The greatest accomplishment of the book may be that it allows her parents to live again, giving their stories the light of day. Her mother in particular comes to life with great specificity. Moorer recounts every detail she can remember—her hands, her smell (“like laundry dried on the line with an added bit of spice”), the way she always carried Doublemint gum in her purse—and conjures the picture of a fierce, frightened, and incredibly hardworking woman. “I realize now what a gift she gave me by showing up. I don’t know how she did it. Somehow I got out of there feeling loved by her, and she just did that by force of will. Because she was distracted, and she had a needy husband who wanted all of her attention.”

 

Moorer says she sometimes pictures her mother walking into her home in Nashville and looking around. “I can imagine what she’d say. I can smell how she smelled,” she says, more quietly now. “It’s such an absence. No one else can fill that hole. Not having her little special touches has been one of the hardest things in my life. Not having her to be my mama.” Then, as often happens with Moorer, grace interrupts and she unnecessarily chides herself. “Now, that’s selfish of me. Not having her in the world is a huge absence. She was a light.” 

She often thinks about what life could have been like if her father had gotten the help he needed and says that she sometimes finds Alabama state quarters that she believes he leaves for her. She also feels that her mother is frequently playing with her son. “Grief never goes away,” she says. “It might change shape, but it always has its teeth in you. Trauma you can actually heal from. Writing this book and making this record have gotten me closer to that than I’ve ever been. You’ve gotta get it out of you. You’ve got to tell your story.”

Moorer also found that writing the book and being a parent have summoned more empathy, a theme constantly under examination in the memoir and the new music. On the album she showcases songs from each of her parents’ points of view and even records a song her father wrote a few years before she was born, which includes eerily prophetic lyrics: “I’m the one to blame, but I’ve paid the cost / Time has made me see just how much I lost.”

At her house, Moorer is seated at her kitchen nook with her small one-eyed dog, Willie, curled up as close as he can get. Behind her the entire wall is covered with a couple dozen family photographs—some current, others from the far past—all outfitted in sleek black frames that make them part of one large installation. Portraits of her son and her mother reveal a startling resemblance. In another picture her father is smiling down at her. “I cannot think about my daddy without feeling sorrow for him, for how miserable and lost he was,” she says. “And that’s just the power of love.” She points to the kitchen ceiling, which is painted a rich turquoise. “I painted the ceilings blue to keep the ghosts out,” she says, referring to the long-standing Southern tradition. “Obviously it didn’t work.”

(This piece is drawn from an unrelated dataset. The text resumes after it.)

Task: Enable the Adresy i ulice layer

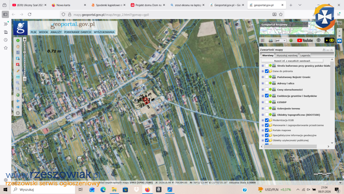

Moorer has only recently moved back to the South, relocating to Nashville last spring after fourteen years in New York City (much of that time with her ex-husband, the musician Steve Earle). “I missed people making deviled eggs and pimento cheese,” she says. “I missed the warmth of folks. I needed to come home. I don’t really like New York City all that much as a place to live. There aren’t any porches there. Not a whole lot of ‘Hey, I cooked a pot of beans, you wanna come over?’”

She says she feels like she’s on the verge of a second act, a new chapter. Art has always been her way of preserving, of keeping the stories alive. Outside, she pauses at the foot of the porch step, smiling as she watches her son play in a large mudhole he has fashioned with the hose. “I’m so well loved by a whole lot of people who want me to do well,” she says after a moment. “There is no better place to be than that.”

Behind her, the little fern she had soaked before is dripping, its small hanging basket turning back and forth as it struggles with the saturated weight of its soil. Already its leaves seem greener, glistening with water, pressing on for a little while longer.